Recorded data
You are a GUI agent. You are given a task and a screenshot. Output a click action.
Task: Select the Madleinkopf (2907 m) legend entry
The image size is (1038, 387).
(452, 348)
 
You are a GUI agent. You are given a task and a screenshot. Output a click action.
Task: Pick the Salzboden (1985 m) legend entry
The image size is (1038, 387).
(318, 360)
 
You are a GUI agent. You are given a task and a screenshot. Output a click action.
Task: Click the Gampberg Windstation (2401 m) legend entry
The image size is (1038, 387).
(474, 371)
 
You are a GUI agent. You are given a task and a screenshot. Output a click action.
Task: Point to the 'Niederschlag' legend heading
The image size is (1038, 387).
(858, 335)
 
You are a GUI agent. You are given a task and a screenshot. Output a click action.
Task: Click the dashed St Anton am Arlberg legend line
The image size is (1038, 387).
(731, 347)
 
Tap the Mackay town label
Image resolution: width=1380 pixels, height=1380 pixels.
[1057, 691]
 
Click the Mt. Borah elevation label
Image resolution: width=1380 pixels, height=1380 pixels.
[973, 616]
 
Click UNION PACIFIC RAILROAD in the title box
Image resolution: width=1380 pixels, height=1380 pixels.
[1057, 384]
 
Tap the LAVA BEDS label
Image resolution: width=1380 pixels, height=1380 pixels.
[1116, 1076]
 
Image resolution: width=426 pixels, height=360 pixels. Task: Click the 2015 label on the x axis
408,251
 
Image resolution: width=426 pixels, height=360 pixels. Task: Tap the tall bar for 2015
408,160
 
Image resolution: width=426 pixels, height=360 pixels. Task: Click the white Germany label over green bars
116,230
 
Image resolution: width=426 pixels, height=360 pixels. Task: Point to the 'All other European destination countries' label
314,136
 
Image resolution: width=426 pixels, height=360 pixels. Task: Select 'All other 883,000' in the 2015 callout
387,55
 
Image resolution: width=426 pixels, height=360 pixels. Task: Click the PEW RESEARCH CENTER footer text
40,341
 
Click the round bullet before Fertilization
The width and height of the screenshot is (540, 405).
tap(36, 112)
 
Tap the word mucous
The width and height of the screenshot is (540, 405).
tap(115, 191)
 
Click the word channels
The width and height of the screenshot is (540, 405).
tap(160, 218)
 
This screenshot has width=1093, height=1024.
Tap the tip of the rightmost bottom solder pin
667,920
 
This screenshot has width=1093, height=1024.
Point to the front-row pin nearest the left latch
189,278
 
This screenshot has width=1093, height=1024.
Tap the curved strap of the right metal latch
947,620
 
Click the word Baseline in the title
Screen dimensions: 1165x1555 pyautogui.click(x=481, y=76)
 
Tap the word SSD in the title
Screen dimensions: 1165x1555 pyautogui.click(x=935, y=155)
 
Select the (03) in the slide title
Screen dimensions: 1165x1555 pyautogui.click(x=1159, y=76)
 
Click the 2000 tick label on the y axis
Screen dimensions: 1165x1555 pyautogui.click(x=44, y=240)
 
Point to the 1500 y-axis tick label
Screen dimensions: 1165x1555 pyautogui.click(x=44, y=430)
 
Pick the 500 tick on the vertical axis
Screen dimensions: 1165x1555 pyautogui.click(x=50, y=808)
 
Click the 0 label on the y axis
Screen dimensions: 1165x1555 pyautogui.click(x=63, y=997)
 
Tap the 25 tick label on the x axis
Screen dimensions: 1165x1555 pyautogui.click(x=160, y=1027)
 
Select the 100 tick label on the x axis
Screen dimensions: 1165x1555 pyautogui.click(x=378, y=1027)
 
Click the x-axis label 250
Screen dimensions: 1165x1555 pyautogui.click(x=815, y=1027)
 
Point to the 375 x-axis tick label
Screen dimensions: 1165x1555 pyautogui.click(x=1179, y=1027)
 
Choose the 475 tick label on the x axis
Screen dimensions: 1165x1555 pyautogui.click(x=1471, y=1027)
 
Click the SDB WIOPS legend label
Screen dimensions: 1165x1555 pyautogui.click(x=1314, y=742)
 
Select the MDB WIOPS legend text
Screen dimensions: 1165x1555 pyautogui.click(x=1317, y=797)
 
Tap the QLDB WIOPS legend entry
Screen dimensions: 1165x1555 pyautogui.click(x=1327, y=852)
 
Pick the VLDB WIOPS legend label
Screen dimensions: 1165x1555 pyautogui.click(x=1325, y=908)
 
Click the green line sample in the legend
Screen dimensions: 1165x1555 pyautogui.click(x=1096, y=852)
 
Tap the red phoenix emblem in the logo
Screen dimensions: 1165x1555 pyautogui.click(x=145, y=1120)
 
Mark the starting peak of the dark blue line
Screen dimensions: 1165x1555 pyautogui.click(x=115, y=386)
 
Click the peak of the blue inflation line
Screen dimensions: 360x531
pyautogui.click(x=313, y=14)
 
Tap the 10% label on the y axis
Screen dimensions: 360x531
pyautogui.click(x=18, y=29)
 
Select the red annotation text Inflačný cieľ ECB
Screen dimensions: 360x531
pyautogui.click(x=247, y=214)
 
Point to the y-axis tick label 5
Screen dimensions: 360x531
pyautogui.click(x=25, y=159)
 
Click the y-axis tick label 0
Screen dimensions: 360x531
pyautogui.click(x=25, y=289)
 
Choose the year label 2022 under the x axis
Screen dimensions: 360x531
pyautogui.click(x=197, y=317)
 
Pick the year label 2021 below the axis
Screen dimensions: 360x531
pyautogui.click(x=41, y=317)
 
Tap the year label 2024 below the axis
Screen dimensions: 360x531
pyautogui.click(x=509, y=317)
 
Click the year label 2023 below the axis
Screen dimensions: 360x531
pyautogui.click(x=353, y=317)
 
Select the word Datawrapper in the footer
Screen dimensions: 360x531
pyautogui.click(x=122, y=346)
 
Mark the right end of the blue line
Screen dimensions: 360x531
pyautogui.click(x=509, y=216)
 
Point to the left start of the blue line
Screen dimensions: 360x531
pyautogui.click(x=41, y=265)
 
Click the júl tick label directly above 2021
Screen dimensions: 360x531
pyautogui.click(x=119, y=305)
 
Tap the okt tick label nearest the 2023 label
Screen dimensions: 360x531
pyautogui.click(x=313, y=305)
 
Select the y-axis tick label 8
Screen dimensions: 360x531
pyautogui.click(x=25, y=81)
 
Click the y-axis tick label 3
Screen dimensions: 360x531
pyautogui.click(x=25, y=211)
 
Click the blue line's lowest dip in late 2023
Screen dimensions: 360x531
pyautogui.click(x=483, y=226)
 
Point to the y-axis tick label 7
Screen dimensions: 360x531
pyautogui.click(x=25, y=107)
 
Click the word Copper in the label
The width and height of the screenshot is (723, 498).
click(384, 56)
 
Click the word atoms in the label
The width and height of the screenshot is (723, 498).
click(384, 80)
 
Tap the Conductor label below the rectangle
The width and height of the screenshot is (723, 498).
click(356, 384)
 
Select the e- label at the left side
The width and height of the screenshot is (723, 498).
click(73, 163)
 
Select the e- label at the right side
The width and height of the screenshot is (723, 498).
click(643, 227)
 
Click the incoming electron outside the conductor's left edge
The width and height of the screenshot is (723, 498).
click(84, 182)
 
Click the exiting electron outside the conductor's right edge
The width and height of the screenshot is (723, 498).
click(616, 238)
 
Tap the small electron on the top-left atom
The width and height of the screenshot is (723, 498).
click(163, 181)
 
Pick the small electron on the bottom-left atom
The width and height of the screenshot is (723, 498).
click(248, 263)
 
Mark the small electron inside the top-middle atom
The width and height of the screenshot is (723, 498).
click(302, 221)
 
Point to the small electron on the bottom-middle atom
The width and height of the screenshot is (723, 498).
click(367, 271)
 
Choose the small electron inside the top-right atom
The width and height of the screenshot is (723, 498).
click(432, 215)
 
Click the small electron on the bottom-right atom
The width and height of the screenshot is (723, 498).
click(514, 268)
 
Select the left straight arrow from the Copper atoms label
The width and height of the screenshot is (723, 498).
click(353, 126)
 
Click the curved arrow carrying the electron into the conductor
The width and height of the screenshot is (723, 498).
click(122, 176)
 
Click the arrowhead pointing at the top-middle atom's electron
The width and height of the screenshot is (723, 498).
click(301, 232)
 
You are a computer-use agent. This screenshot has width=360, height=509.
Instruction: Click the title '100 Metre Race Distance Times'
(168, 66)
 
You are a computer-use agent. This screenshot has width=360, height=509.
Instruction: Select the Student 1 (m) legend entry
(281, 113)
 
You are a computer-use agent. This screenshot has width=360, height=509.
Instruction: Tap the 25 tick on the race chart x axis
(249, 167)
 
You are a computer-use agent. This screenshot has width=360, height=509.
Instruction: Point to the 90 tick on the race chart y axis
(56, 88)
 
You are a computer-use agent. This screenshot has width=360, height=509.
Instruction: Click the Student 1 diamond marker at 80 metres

[Prompt]
Tally the lines in the recorded data above that contain the string "word", treating uppercase and lowercase letters as distinct, and give only that number.

[Output for this exercise]
7